» **WORK REQUEST**
Use the entries below and reproduce exactly the lines from the one containing "This screenshot has height=924, width=1299." down to the one containing "Select the rectangle", both of them included.

##########

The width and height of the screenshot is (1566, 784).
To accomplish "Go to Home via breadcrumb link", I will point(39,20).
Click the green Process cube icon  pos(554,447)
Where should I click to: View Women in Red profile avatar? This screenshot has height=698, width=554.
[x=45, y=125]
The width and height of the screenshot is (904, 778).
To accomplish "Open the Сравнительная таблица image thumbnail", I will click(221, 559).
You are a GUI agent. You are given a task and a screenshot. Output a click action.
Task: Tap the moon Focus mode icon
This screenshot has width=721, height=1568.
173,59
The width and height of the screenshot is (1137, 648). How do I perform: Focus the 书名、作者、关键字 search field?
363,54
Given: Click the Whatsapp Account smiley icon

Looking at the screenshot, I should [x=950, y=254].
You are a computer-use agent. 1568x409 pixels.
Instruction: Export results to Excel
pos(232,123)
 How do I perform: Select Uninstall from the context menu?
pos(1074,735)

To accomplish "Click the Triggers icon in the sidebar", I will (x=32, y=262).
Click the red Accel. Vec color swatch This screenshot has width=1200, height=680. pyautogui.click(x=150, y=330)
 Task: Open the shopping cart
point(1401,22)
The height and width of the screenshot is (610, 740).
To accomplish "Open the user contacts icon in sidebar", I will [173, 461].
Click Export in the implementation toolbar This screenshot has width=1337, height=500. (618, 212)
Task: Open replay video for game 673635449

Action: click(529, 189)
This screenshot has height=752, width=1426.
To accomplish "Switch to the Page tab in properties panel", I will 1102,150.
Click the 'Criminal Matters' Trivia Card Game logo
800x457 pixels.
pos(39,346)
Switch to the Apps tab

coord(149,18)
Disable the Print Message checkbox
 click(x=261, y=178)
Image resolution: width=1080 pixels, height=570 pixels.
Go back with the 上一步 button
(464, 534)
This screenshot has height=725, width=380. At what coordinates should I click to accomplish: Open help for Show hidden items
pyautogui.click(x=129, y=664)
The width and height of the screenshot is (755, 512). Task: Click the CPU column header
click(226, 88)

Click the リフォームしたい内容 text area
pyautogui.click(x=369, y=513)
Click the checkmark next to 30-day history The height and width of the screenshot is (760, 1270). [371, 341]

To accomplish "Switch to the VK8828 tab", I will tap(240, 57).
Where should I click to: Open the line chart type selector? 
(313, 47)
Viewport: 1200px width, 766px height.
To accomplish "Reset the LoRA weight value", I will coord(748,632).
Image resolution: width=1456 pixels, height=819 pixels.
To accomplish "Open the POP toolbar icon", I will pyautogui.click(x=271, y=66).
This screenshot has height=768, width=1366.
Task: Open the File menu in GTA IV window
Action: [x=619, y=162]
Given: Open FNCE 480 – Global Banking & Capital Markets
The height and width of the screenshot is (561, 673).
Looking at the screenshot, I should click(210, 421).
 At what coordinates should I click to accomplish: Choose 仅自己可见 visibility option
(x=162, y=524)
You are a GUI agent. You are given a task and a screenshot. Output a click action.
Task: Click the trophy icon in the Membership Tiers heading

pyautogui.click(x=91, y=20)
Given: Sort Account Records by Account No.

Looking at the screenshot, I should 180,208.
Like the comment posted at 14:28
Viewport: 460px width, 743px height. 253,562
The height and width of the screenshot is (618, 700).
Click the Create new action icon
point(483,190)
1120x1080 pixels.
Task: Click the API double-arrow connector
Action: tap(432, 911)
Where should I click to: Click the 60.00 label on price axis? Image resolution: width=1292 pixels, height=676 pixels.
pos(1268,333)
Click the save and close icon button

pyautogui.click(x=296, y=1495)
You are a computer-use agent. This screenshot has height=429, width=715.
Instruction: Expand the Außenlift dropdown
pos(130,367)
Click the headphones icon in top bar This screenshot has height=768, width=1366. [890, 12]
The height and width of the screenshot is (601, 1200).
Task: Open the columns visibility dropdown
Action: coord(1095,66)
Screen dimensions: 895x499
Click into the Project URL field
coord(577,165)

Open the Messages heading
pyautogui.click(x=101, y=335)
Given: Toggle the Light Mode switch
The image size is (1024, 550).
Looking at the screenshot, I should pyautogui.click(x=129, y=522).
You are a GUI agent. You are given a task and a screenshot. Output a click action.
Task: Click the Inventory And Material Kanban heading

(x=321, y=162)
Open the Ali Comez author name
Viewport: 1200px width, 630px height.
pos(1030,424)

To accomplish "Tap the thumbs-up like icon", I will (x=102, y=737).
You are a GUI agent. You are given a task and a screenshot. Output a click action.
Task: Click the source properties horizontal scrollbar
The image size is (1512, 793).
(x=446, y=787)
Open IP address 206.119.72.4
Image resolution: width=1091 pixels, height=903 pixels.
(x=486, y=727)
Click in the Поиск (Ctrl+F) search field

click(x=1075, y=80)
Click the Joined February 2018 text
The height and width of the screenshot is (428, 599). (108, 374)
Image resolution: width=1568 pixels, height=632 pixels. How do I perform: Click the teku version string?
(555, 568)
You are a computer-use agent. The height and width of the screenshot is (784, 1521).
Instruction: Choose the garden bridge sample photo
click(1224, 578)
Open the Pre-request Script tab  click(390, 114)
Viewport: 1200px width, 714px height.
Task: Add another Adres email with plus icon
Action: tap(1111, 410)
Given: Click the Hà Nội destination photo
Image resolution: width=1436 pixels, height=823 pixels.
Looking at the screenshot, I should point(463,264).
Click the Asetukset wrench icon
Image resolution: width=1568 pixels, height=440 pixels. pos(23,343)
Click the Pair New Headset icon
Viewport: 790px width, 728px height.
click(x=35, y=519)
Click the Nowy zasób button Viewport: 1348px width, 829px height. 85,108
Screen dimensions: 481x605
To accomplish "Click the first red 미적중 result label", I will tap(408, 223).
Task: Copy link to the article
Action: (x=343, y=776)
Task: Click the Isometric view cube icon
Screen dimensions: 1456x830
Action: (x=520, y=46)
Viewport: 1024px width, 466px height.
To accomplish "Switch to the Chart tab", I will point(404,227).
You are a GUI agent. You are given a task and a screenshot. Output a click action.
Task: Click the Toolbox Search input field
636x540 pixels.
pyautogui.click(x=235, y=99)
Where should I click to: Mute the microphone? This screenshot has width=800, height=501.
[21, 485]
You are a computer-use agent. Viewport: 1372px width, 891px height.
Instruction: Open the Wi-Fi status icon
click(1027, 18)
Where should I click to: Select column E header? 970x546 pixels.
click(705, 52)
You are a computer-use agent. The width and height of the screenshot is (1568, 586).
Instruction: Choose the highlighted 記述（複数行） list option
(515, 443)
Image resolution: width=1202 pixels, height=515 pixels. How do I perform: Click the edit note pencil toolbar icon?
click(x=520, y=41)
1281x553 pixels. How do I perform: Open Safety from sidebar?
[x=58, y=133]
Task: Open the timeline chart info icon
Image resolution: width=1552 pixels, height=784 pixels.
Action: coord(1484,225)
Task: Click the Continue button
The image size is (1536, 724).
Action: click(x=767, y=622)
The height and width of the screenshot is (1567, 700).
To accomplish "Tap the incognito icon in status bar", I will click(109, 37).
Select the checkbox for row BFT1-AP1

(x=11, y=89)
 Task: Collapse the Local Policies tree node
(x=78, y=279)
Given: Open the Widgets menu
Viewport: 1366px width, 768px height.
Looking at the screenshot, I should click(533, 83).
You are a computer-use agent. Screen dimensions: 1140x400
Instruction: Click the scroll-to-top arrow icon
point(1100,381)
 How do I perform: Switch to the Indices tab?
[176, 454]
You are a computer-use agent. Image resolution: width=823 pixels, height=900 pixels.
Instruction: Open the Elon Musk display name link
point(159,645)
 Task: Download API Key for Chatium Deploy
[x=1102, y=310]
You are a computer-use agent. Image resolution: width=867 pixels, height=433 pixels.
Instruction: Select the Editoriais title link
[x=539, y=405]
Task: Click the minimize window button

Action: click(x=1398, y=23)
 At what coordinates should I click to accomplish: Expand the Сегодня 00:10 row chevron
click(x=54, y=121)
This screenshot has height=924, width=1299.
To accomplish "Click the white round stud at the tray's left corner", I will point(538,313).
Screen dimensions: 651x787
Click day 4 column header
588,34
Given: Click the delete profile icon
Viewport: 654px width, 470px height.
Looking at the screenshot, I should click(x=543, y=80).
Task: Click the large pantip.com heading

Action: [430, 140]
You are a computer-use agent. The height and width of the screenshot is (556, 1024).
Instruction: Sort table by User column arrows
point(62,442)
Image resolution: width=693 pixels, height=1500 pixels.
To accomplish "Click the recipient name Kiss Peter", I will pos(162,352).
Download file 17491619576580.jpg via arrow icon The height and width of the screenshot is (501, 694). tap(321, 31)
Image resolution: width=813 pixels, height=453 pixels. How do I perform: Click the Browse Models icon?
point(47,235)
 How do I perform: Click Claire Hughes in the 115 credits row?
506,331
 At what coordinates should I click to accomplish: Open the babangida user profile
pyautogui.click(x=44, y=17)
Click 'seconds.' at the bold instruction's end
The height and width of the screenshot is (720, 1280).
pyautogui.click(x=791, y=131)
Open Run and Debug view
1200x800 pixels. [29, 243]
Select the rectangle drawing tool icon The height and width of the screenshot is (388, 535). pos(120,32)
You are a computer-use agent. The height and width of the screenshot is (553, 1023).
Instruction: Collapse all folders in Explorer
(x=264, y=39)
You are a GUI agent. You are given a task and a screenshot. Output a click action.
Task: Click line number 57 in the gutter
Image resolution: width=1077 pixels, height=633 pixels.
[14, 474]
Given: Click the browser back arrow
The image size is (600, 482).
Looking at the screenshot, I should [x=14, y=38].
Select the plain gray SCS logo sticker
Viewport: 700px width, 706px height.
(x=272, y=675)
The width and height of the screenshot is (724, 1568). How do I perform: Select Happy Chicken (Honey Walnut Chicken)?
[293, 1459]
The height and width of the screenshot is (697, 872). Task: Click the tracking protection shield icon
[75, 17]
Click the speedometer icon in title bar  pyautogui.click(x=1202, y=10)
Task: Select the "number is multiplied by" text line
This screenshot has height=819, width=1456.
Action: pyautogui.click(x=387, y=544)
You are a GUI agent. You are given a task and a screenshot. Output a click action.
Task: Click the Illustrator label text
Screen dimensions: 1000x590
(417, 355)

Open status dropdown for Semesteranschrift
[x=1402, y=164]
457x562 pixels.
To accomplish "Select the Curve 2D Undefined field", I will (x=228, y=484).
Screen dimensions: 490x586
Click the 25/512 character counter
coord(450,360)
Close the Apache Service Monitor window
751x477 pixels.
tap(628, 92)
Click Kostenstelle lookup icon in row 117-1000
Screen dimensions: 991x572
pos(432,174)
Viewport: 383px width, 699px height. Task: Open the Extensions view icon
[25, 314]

##########

» **FINAL ANSWER**
This screenshot has height=924, width=1299.
To accomplish "Click the white round stud at the tray's left corner", I will point(538,313).
Screen dimensions: 651x787
Click day 4 column header
588,34
Given: Click the delete profile icon
Viewport: 654px width, 470px height.
Looking at the screenshot, I should click(x=543, y=80).
Task: Click the large pantip.com heading

Action: [430, 140]
You are a computer-use agent. The height and width of the screenshot is (556, 1024).
Instruction: Sort table by User column arrows
point(62,442)
Image resolution: width=693 pixels, height=1500 pixels.
To accomplish "Click the recipient name Kiss Peter", I will pos(162,352).
Download file 17491619576580.jpg via arrow icon The height and width of the screenshot is (501, 694). tap(321, 31)
Image resolution: width=813 pixels, height=453 pixels. How do I perform: Click the Browse Models icon?
point(47,235)
 How do I perform: Click Claire Hughes in the 115 credits row?
506,331
 At what coordinates should I click to accomplish: Open the babangida user profile
pyautogui.click(x=44, y=17)
Click 'seconds.' at the bold instruction's end
The height and width of the screenshot is (720, 1280).
pyautogui.click(x=791, y=131)
Open Run and Debug view
1200x800 pixels. [29, 243]
Select the rectangle drawing tool icon The height and width of the screenshot is (388, 535). pos(120,32)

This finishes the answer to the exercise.